Photography and Sculpture
 
     The Grounds for Sculpture, located just outside Trenton, New Jersey on the old New Jersey State Fairgrounds, holds an annual juried photography exhibition called Focus on Sculpture, in which amateur photographers are invited to submit photographic interpretations of sculpture.  Some submit purely realistic images; others, more abstract or impressionistic.  It is always a difficult thing to determine how to photograph someone else's art and transform it; the challenge for the photographer is to not simply "document" the sculpture, but bring an independent creative verve to the image.  The two examples here attempt to do that.  In the one above, at New York City's Metropolitan Museum of Art's Greek and Roman hall, two young boys stand before a Classical nude.  One seems to be explaining something to the other, whose eyes and mouth appear slightly widened in some kind of comprehension.  What have they learned?

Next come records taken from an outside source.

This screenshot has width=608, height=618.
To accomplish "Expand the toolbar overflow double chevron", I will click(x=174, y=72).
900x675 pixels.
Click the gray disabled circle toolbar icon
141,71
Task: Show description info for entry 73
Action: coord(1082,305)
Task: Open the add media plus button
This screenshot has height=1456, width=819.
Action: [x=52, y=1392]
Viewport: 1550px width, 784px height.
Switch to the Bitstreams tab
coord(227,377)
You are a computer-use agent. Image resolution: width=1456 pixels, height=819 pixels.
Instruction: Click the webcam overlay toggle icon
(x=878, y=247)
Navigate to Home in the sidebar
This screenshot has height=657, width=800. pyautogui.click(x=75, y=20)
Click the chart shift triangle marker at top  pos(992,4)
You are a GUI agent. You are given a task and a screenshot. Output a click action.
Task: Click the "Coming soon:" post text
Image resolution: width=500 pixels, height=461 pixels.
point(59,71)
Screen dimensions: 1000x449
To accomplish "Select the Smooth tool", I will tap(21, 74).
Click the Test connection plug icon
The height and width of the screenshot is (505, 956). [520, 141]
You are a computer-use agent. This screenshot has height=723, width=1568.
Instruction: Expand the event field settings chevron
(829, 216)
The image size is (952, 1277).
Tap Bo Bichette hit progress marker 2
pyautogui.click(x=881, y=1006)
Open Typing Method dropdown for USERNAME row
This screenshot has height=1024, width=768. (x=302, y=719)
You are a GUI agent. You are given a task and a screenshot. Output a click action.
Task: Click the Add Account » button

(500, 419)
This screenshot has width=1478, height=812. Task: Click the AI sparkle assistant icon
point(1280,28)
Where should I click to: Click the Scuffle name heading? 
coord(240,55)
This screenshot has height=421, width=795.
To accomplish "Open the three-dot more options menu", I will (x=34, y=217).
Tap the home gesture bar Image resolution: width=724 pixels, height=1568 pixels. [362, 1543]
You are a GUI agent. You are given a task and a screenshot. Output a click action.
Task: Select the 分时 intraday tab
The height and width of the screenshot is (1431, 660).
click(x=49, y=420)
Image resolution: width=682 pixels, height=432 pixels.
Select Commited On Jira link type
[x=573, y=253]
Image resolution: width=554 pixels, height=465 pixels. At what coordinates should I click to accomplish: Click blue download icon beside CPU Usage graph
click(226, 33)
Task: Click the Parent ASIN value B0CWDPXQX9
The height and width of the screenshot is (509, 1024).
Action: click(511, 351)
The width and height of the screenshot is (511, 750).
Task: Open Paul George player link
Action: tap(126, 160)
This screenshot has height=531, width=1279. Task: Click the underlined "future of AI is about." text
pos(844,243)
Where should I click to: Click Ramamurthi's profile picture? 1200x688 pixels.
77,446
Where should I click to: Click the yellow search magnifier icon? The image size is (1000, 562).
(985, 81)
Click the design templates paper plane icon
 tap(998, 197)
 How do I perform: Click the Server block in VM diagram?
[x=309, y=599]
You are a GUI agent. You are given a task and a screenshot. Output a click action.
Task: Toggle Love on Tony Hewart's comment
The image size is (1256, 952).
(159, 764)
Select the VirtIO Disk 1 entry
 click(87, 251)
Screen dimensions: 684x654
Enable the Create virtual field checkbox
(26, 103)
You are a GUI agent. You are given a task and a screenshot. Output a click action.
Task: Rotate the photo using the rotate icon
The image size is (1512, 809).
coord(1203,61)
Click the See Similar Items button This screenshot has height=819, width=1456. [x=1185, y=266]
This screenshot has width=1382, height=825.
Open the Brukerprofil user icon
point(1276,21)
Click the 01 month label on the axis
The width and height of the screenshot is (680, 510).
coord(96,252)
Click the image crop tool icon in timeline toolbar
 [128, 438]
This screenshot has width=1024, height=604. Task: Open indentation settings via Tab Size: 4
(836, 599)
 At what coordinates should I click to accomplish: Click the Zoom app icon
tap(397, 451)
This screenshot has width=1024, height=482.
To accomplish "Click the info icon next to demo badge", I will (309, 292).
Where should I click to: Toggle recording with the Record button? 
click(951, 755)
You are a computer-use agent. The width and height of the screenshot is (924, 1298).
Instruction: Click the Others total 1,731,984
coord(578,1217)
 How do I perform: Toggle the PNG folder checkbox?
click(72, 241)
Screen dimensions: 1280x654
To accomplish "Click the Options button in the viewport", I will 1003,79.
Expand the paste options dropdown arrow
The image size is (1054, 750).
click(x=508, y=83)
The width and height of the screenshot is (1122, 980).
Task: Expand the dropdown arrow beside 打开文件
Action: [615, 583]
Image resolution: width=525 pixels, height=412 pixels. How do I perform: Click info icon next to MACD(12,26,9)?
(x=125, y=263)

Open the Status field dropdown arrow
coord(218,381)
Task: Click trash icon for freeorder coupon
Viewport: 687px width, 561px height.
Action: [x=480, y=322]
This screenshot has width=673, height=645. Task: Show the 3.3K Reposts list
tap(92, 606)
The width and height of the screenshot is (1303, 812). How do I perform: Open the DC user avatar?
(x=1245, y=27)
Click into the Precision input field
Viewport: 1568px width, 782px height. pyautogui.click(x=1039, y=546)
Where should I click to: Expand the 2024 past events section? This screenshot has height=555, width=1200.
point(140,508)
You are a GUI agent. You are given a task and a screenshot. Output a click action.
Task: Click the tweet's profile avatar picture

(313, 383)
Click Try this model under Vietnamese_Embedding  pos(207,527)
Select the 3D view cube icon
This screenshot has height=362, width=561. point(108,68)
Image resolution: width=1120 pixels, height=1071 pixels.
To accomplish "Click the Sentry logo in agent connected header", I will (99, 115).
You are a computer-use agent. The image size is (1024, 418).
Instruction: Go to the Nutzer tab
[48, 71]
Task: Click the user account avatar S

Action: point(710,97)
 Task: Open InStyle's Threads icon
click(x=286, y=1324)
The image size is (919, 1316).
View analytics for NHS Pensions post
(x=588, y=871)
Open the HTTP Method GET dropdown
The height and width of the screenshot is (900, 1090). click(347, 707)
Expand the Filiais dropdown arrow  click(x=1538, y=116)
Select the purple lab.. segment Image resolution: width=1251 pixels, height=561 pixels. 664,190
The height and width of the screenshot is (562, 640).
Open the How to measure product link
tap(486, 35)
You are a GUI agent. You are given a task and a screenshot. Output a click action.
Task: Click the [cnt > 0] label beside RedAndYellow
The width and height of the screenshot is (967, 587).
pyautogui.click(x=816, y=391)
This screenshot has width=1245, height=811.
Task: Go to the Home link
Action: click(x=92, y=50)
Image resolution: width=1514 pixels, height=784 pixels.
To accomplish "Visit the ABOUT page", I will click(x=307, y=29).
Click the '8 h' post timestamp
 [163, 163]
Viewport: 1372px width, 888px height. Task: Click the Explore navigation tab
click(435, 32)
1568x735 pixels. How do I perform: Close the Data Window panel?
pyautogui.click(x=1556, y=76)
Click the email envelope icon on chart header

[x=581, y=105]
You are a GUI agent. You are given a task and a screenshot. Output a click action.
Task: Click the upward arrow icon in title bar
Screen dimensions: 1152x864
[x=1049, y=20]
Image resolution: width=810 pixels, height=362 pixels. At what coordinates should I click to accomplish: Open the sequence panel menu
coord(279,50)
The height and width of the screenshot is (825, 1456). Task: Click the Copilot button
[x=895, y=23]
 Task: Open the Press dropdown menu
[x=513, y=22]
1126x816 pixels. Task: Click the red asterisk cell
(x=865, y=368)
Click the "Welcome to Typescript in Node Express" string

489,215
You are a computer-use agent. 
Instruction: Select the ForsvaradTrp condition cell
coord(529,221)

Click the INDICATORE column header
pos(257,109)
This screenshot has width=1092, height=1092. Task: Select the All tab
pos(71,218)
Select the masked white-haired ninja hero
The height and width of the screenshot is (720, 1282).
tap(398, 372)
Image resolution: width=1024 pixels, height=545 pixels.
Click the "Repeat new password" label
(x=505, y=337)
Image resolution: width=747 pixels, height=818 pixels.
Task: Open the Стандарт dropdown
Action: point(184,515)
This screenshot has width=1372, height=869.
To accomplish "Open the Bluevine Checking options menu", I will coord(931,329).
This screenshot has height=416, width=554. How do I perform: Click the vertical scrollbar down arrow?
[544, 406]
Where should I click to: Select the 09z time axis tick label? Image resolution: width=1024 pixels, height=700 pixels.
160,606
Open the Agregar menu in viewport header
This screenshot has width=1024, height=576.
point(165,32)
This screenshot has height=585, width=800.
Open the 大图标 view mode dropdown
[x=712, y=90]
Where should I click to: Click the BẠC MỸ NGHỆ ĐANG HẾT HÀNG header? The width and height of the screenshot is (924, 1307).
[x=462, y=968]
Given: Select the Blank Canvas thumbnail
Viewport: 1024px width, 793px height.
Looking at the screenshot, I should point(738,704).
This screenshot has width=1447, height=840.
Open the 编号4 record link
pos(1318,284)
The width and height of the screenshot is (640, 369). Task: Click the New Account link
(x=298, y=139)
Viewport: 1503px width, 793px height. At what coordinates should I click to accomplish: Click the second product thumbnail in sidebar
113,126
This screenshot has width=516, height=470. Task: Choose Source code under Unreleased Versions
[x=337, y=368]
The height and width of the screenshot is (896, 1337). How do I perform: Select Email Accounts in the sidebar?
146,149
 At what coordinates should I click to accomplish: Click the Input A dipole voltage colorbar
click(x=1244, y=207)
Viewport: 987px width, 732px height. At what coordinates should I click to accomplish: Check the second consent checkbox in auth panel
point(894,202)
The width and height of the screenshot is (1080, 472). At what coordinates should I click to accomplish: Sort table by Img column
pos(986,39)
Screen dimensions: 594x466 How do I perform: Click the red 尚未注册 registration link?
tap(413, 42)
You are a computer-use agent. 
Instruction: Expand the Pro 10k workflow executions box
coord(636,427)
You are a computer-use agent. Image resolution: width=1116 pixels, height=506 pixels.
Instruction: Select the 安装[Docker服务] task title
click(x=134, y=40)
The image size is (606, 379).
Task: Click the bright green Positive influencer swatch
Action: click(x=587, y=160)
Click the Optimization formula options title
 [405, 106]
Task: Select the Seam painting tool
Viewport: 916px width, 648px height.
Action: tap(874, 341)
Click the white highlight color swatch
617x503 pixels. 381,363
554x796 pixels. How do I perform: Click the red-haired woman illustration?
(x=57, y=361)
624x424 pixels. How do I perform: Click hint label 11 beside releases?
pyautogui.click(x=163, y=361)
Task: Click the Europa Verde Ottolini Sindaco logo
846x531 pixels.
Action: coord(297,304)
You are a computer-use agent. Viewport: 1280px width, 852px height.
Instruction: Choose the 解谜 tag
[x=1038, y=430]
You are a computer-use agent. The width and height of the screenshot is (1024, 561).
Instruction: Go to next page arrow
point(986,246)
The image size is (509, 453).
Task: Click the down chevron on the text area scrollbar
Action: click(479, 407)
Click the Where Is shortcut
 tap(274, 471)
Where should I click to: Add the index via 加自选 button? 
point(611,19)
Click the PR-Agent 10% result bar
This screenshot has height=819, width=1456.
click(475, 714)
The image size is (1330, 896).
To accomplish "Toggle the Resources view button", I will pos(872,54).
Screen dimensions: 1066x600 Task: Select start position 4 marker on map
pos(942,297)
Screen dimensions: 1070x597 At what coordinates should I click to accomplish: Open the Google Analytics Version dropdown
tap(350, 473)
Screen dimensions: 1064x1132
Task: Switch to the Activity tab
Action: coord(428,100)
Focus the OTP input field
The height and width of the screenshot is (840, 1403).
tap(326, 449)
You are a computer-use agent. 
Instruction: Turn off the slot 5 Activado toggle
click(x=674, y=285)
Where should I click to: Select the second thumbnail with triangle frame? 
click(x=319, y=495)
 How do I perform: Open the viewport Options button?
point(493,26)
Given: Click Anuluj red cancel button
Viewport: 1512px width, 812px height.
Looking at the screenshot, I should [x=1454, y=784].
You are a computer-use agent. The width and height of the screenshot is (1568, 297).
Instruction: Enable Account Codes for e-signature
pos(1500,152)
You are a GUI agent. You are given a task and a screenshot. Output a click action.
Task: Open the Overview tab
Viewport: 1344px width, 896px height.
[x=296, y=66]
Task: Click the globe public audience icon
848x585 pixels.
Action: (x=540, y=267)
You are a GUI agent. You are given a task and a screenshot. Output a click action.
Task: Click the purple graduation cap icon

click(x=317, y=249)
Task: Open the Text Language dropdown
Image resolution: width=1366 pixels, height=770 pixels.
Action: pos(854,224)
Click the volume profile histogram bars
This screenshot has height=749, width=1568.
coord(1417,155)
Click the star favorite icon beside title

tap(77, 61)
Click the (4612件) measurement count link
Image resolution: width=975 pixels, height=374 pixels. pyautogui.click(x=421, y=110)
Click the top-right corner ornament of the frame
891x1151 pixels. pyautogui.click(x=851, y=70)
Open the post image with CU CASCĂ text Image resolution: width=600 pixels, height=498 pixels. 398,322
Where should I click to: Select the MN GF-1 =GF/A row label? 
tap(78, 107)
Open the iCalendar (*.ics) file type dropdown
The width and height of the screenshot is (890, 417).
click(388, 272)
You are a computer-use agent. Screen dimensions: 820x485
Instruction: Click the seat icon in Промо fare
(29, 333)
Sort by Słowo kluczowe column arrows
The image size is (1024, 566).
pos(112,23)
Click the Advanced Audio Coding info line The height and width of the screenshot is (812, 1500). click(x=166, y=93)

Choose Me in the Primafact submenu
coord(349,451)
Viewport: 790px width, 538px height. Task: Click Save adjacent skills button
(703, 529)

Clearly, something in this ancient work of art has resonated with them and possibly provided an epiphany for them.  At the end of the day, isn't that what art is about?

 

To the right, Franz West's LemurenköpfeStudenbrucke ("Lemur Heads) grace the Studenbrucke in Vienna, Austria.  These expressionistic, abstract figures contrast with the realism of the city scene: the man pausing to contemplate the view from the bridge, on his way to or from somewhere else.  The Lemur Head looks one way, the man another.  Sculpture is not limited to the museum or the sculpture garden; the city streets and space provide appropriate grounds for such sculpture and transform the city into an open air museum on its own.